Rock engineering deals with a material containing multiple fractures. The critical value of stress intensity factor when a pre-existing flaw begins to develop is defined as fracture toughness. Thus, fracture toughness measurement is essential to support rock engineering design. Numerous works have revealed that fracture toughness of rock under dynamic loading is significantly different from that under quasi-static loading. However, the data within intermediate level dynamic loading, which is defined as the loading ranging between quasi-static and dynamic loading, is still limited. A dedicated loading device generated by a non-explosive powder reaction was designed to determine dynamic fracture toughness under intermediate dynamic loading. Compared to a Split-Hopkinson pressure bar, which is commonly used in dynamic testing, the device adopted by this study provides a lower loading rate. A notched semi-circular bend specimen type was selected to measure mode-I fracture toughness. The specimen was made of granite and sandstone. The results of dynamic loading test were compared with quasi-static properties tested using the hydraulic servo-controlled machine. It indicates that fracture toughness rises with increasing of loading rate. The values were also plotted together with the others' findings and showed an acceptable agreement. Failure behavior corresponds to a numerical simulation performed by Ansys Autodyn. This study contributes to the current understanding of rock dynamics, particularly in the intermediate dynamic loading range that can be useful in assessing field engineering application such as rock excavation process.
Fracture toughness is one of the critical parameters in designing structures in rock mass. Rock mass incorporates multiple discontinuities, so the critical stress intensity factor of a discontinuity is vital to be evaluated. Since rock is most prone to tensile failure, the tension mode (mode-I) fracture is experienced more frequently than the shearing mode (mode-II) or the tearing mode (mode-III). Many methods have been proposed to determine mode-I fracture toughness such as short rod and chevron bending (Ouchterlony, 1989), Brazilian disc (Guo et al., 1993), cracked chevron notched Brazilian disc (CCNBD) (Fowell et al., 1995), chevron notched semi-circular bend (CNSCB) (Kuruppu, 1997) and notched semi-circular bend (NSCB) (Kuruppu et al., 2014).
Engineering practices deal with dynamic events such as impact load, blasting shock wave, earthquake, and so on. Numerous studies have reported that fracture toughness subjected to dynamic loading is significantly different from that under quasi-static loading (Zhang and Zhao, 2014). Understanding of fracture behavior under dynamic loading is essential. Most of the established methods on the dynamic fracture toughness test are based on a split-Hopkinson pressure bar (SHPB) device (Dai et al., 2011; Zhou et al., 2012). So far, there is no established method to determine fracture toughness under intermediate dynamic loading condition that ranges between quasi-static and dynamic state.

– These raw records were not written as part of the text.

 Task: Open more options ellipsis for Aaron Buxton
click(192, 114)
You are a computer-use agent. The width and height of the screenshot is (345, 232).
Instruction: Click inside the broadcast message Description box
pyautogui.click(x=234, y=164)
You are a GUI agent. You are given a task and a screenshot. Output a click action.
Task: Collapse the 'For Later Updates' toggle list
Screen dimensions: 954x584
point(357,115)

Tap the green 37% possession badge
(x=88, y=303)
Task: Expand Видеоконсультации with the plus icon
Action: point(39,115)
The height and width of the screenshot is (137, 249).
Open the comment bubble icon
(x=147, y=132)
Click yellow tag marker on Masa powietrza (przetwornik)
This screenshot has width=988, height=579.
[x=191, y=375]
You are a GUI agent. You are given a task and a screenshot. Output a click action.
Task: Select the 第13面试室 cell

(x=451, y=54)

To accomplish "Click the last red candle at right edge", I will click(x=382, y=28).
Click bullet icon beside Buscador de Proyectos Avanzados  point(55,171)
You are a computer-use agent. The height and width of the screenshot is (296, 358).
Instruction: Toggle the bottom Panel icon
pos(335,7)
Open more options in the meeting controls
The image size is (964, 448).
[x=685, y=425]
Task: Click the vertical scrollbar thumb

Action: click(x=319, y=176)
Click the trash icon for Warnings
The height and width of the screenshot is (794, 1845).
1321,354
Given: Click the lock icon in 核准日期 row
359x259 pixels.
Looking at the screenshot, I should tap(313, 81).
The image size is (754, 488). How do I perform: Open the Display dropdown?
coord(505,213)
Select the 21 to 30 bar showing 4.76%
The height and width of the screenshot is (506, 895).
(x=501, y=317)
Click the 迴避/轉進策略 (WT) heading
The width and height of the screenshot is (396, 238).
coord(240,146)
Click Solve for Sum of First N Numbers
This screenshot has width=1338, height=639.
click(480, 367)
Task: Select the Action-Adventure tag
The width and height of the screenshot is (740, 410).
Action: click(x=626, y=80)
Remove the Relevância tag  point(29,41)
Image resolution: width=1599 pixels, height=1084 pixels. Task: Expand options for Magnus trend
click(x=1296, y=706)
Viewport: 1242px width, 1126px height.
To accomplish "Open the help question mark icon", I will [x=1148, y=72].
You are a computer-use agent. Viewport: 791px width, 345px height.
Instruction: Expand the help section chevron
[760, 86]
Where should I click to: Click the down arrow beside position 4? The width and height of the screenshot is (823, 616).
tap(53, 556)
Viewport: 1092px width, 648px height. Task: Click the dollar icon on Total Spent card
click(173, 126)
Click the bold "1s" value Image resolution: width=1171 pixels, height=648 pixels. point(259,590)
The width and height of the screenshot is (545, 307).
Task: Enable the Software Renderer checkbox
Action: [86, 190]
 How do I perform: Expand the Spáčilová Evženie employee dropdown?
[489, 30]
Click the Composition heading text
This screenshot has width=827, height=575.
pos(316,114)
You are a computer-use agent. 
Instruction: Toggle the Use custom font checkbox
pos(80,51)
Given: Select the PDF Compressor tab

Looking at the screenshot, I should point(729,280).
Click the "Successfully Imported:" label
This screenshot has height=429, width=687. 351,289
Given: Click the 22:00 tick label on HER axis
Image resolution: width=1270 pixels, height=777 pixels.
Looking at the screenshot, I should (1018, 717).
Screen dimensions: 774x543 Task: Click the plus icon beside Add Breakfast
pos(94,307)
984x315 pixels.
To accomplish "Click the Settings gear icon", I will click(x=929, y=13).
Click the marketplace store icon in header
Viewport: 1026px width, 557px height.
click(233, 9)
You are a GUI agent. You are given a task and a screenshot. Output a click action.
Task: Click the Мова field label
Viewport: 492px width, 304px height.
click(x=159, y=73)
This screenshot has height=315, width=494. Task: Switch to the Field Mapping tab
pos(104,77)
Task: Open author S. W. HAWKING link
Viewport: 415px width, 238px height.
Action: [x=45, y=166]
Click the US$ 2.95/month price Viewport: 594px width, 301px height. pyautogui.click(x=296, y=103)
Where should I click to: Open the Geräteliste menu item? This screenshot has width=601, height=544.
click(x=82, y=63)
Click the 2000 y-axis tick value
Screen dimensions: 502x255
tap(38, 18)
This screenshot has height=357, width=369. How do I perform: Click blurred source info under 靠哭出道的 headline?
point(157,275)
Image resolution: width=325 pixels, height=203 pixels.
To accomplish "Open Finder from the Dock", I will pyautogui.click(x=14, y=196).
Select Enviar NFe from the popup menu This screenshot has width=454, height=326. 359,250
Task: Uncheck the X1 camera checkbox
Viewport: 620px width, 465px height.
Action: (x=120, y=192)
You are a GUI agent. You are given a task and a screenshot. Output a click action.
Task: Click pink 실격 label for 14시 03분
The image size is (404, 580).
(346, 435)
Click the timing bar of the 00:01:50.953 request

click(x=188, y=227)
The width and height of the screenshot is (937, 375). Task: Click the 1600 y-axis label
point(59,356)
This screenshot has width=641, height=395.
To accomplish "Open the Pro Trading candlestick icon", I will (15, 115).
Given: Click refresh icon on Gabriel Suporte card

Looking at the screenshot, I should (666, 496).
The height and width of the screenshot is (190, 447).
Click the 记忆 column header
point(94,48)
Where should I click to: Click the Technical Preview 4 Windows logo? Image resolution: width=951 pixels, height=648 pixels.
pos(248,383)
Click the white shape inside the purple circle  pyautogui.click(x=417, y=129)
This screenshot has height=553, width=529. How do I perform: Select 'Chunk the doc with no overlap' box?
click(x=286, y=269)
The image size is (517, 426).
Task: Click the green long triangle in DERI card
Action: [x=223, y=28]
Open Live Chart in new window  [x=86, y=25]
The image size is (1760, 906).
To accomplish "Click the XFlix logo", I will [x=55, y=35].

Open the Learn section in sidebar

The reason why intermediate dynamic loading is necessary because we want to explore rock fracture behavior under impact loading in rock cutting application. The interaction between the cutting tool and rock is a dynamic process, but it is believed to be less dynamic than rock blasting which is commonly attributed to dynamic experimentation with SHPB. To dynamically load the specimen in a lower strain rate, we adopted a non-explosive reaction-driven loading machine. We used NSCB method because of its relatively uncomplicated sample preparation. The results from dynamic tests were compared with the ones obtained from the static tests. The results were plotted with the previous findings and verified with numerical simulations.